Depois de Catherine Calderwood, Robert Jenrick? O ministro da Habitação do Reino Unido foi visitar os pais, que vivem a cerca de 65 quilómetros da sua casa, numa altura em que o governo pede aos cidadãos britânicos que fiquem em casa, que não vão a lado nenhum na Páscoa, e que não visitem nem os seus entes queridos. Tudo para travar a propagação do novo coronavírus. O ministro defende-se dizendo que foi apenas levar comida e medicamentos.

Diretora-geral da Saúde da Escócia fintou recomendações, foi advertida na casa de férias pela polícia e acabou a pedir demissão

O próprio ministro da Habitação, Robert Jenrick, fez aparições públicas a apelar aos cidadãos que não saiam das suas casas: “Temos de ficar em casa”, pediu esta quinta-feira, apelando a todos os britânicos que não violem as regras de confinamento decretadas pelo Governo.
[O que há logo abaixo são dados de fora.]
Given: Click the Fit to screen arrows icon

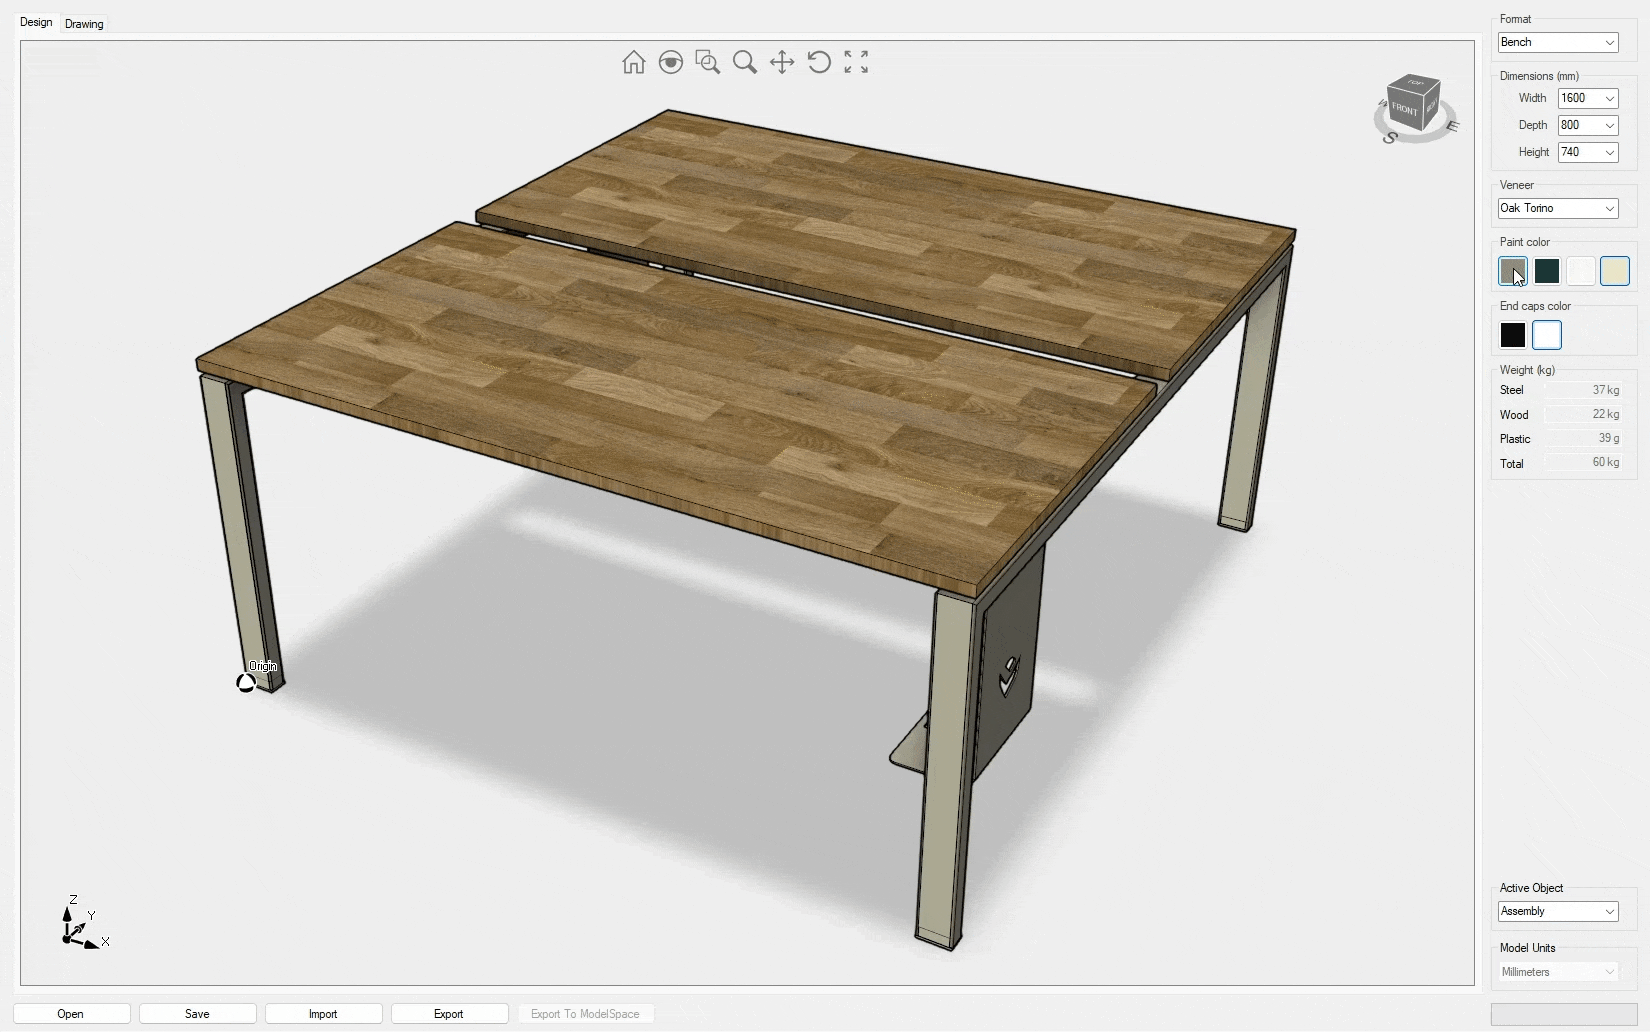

De acordo com o The Guardian, contudo, Jenrick foi visitar os pais no passado fim de semana a Shropshire, a cerca de 65 quilómetros de onde vive.

Uma fonte próxima do ministro admitiu àquele jornal britânico que o governante fez aquela viagem de carro numa altura em que já vigoravam as medidas do estado de emergência que apelam ao confinamento, mas defendeu que a viagem se deveu a prestar cuidados aos pais: deixar comida e medicação.
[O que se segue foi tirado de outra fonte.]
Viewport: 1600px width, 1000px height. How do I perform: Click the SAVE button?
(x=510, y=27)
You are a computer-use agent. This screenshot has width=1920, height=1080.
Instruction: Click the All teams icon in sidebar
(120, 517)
Mais tarde, no Twitter, o ministro argumentou que os pais estão em isolamento voluntário, devido à idade e à condição do pai, mas garantiu que respeitou as distâncias recomendadas.

As instruções do Governo britânico, que já tem mais de 65 mil doentes infetados e quase 8 mil mortos, são claras: “Não deve visitar familiares que não vivam na sua casa”. A única exceção é para o caso de eles precisarem de ajuda, como para efeitos de levar compras de supermercado ou medicamentos. É precisamente esse o argumento do ministro britânico.
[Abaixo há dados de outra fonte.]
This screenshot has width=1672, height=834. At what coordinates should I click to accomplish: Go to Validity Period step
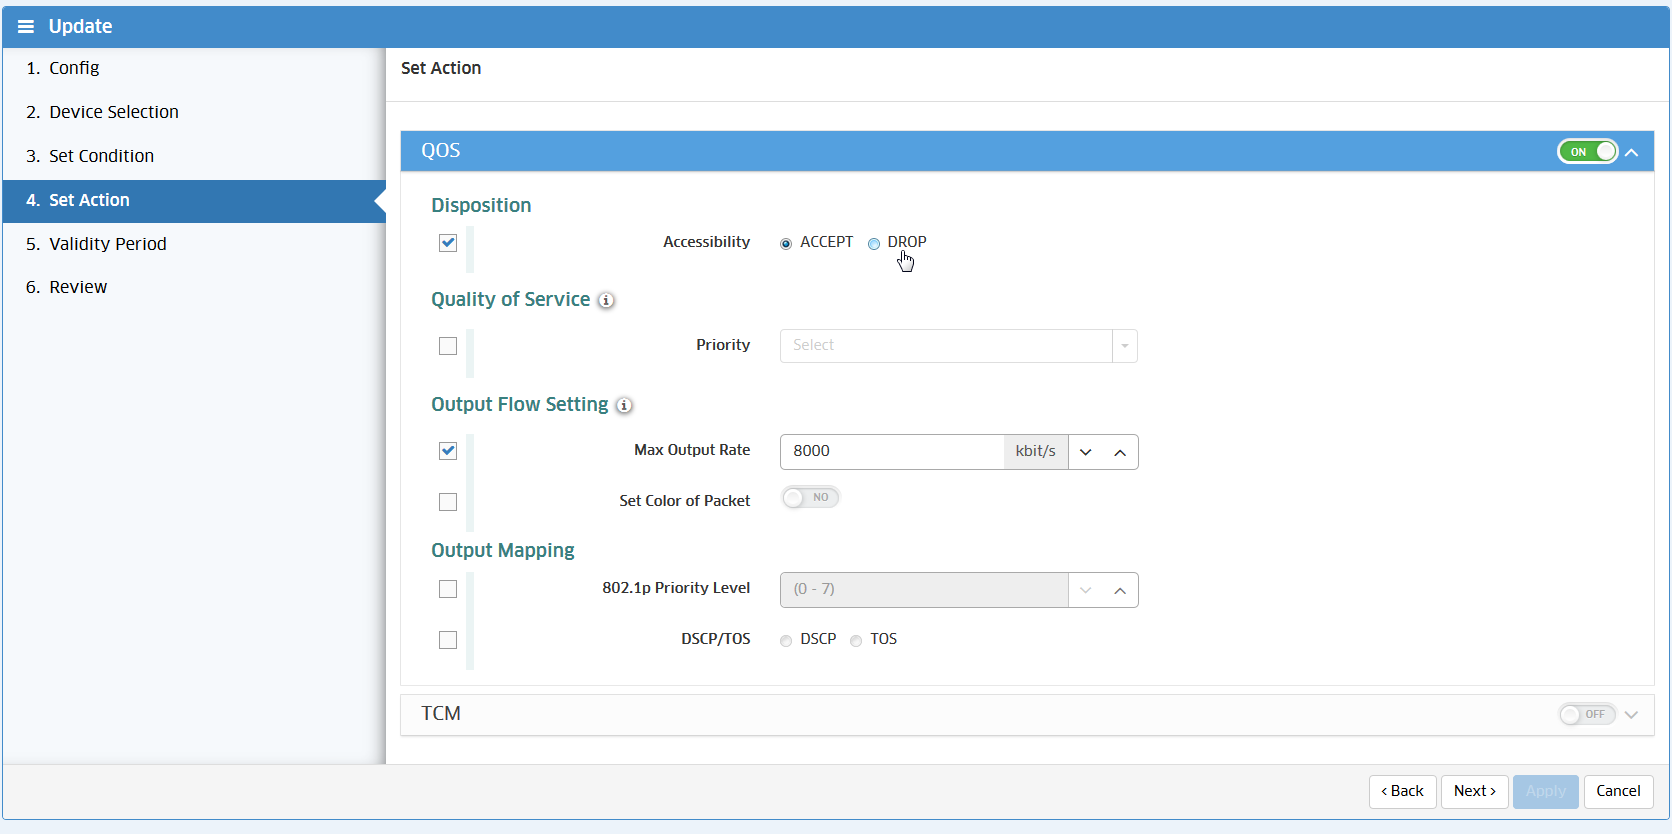[x=108, y=244]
O jornal, contudo, insiste que contactou com a comunidade onde os pais do ministro vivem, e concluiu que os vizinhos têm ajudado na aquisição de bens essenciais. É também essa a ideia que tem sido defendida pelo ministro da Habitação, que num artigo de opinião publicado no final de março no Daily Mail, defende que as comunidades locais é que devem prestar o maior apoio possível, para evitar que os familiares tenham de viajar e deslocar-se para prestar esse tipo de apoio a pais ou avós. “Enquanto criamos distância física entre nós, devemos ao mesmo tempo aumentar o apoio social entre os nossos vizinhos”, escrevia nessa altura.

O caso lembra o de Catherine Calderwood, a diretora-geral de Saúde da Escócia, que se demitiu este fim de semana depois de ter sido abordada pela polícia enquanto estava na sua casa de férias, na costa este do país, longe de Edimburgo, onde reside. No rescaldo do incidente, a diretora-geral de Saúde apresentou mesmo a demissão.